La pace e i generali

Nel 2015 ero in Parlamento e partecipai all'elezione del Presidente della Repubblica. In quell'occasione io suggerii pubblicamente la candidatura di Romano Prodi nel nome della pacificazione del Paese, pur non condividendone nessuna posizione politica.

La pace e i generali

Diceva Don Abbondio: «Il coraggio, uno, se non ce l'ha, mica se lo può dare». Ebbene lo spirito democratico è la stessa cosa e a volte per dimostrarlo ci vuole anche coraggio. Nel 2015 ero in Parlamento e partecipai all'elezione del Presidente della Repubblica. Ebbene, in quell'occasione io suggerii pubblicamente (meno male che esistono le collezioni dei giornali) la candidatura di Romano Prodi nel nome della pacificazione del Paese, pur non condividendone nessuna posizione politica. In un ruolo istituzionale come il Quirinale, in cui per usare le parole di Mattarella, un Presidente deve spogliarsi di ogni appartenenza, sono altre le valutazioni da fare.

Il ragionamento che era alla base di quella proposta è lo stesso per cui sono convinto che oggi la candidatura di Silvio Berlusconi sia quella che ha più pregnanza politica: in un'Italia che da trent'anni ha due schieramenti contrapposti la pace la possono siglare solo i generali. Non possono garantirla né i colonnelli, né personaggi che si sono inventati il mestiere di paciere senza mai firmare nessuna pace.

È la realtà: solo i duellanti hanno il diritto e il potere di porre fine al duello. Solo Prodi avrebbe potuto dire a suo tempo se fosse arrivato al Quirinale: «Marcolino (Travaglio n.d.r.) hai fatto il tuo tempo». Quello che potrebbe fare oggi, se eletto, Berlusconi nel suo campo. Gli altri non hanno l'autorevolezza dei generali sulle truppe. Mattarella è stato un buon Presidente. Ha concluso il suo mandato stimato da tutti. Ma nell'«annus horribilis» della magistratura è rimasto in silenzio sull'argomento.

Ecco perché affermazioni del tipo «il presidente non può essere un leader di partito», o l'immagine del candidato «non divisivo» lasciano il tempo che trovano. Sono solo artifici retorici di chi pone sul Cav un veto ideologico. Lo stesso che porrebbe un domani su Salvini o sulla Meloni. E, diciamocelo francamente, un veto ingeneroso. Berlusconi è stato l'inventore del bipolarismo, ma anche il leader che, nel momento in cui il bipolarismo è andato in crisi, cioè non ha più prodotto maggioranze solide, ha garantito la governabilità. Dovrebbe ben saperlo il segretario del Pd Enrico Letta che è entrato a Palazzo Chigi solo grazie all'appoggio del Cav. Come pure Draghi. Un ruolo di «stabilizzatore» che poteva svolgere solo un leader vero, che si è assunto quella funzione al costo di pagarla in consensi.

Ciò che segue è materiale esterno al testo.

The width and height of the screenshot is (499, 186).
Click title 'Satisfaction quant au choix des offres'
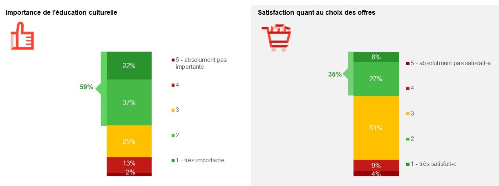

Motivo per cui il Pd può anche non votare il Cav, ci mancherebbe altro, ma non può fare della candidatura di un personaggio con cui ha governato e governa, una questione di vita o di morte. Viene da ridere. La verità è che in un Paese in cui la politica è stata emarginata nell'anti-camera del Potere.

In cui c'è addirittura chi accetterebbe «un tecnico» sia al Quirinale, sia a Palazzo Chigi. In cui molti degli abitanti del Palazzo potrebbero far proprio il motto di Don Abbondio sul coraggio. Ebbene, in un'Italia del genere c'è fame di leader nelle istituzioni. Siano o meno «divisivi».